Vinokourov desempolvó el potencial del T-Mobile
Etxebarria (6º) y Perdiguero (7º), entre los destacados.


Oscar Freire se equivocó esta vez en su pronóstico. "Creo que ganará un español, tal vez yo", dijo a AS en la víspera. Pues ni lo uno, ni lo otro. El tricampeón mundial, castigado por su lesión, ni siquiera estuvo en la puja. No pudo entrar en el grupo definitivo, formado por una treintena de corredores, y se dejó llevar.

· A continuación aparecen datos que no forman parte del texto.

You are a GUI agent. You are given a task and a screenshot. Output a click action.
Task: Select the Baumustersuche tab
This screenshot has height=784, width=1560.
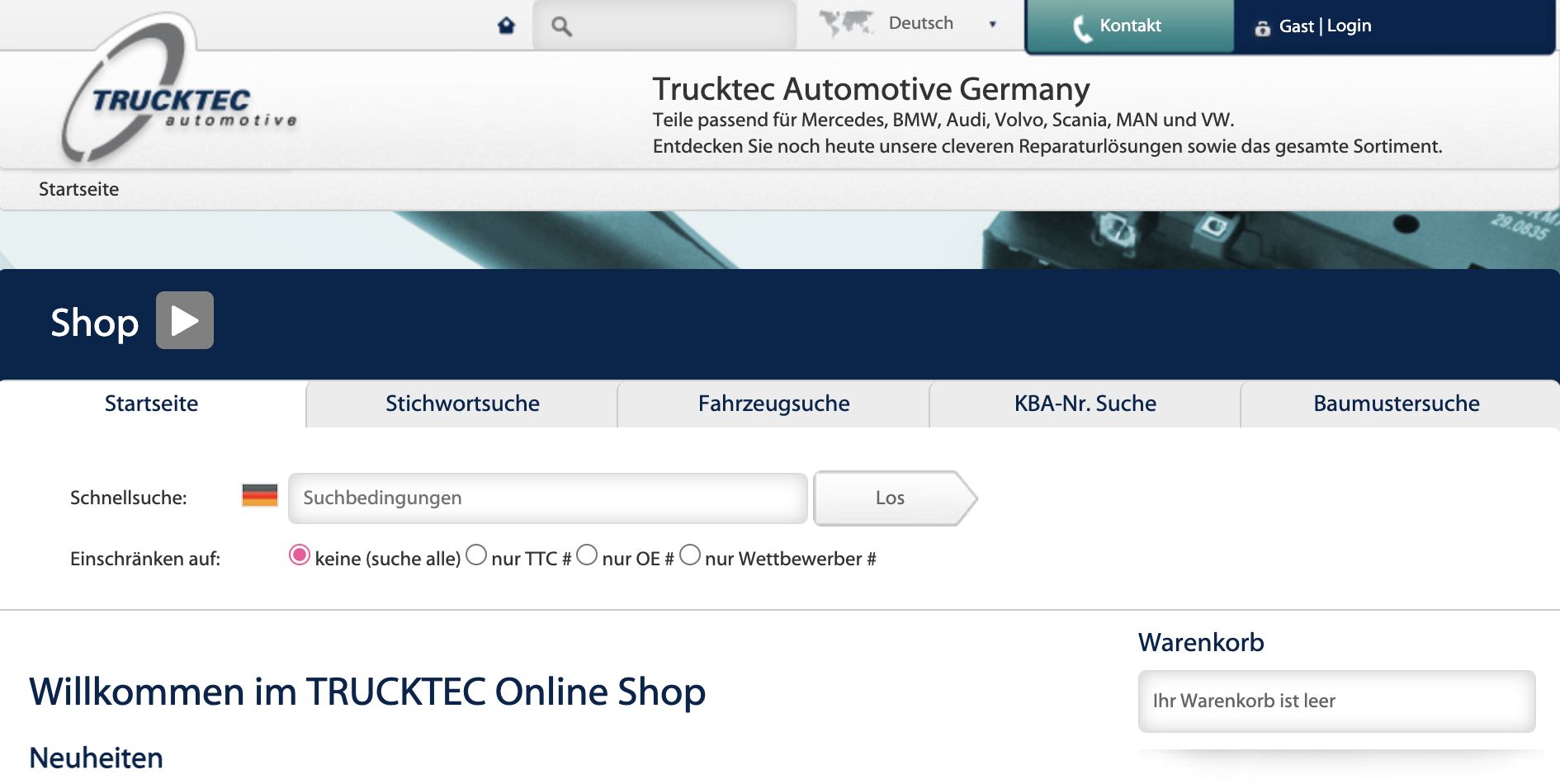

A falta de Freire, otros españoles sí anduvieron en la pomada. Sobre todo Martín Perdiguero, que puso a trabajar a Botero en La Redoute (a 35 km), donde el madrileño lanzó un tremendo tirón que dejó ver las carencias, entre otros, de Danilo di Luca. La racha del italiano se cortó ayer, pero sigue líder del UCI ProTour.
El ataque de Perdi fue tan espectacular como estéril, porque el grupo volvió a fusionarse después, a pesar de los intentos de su compañero Pereiro de prolongar la ofensiva. El madrileño acabó séptimo en la meta, aunque el primer nacional fue David Etxebarria (sexto), el único español que se ha subido al podio de la Lieja-Bastoña-Lieja: segundo en 2000 y tercero en 2001. Ángel Vicioso (décimo) redondeó el top ten.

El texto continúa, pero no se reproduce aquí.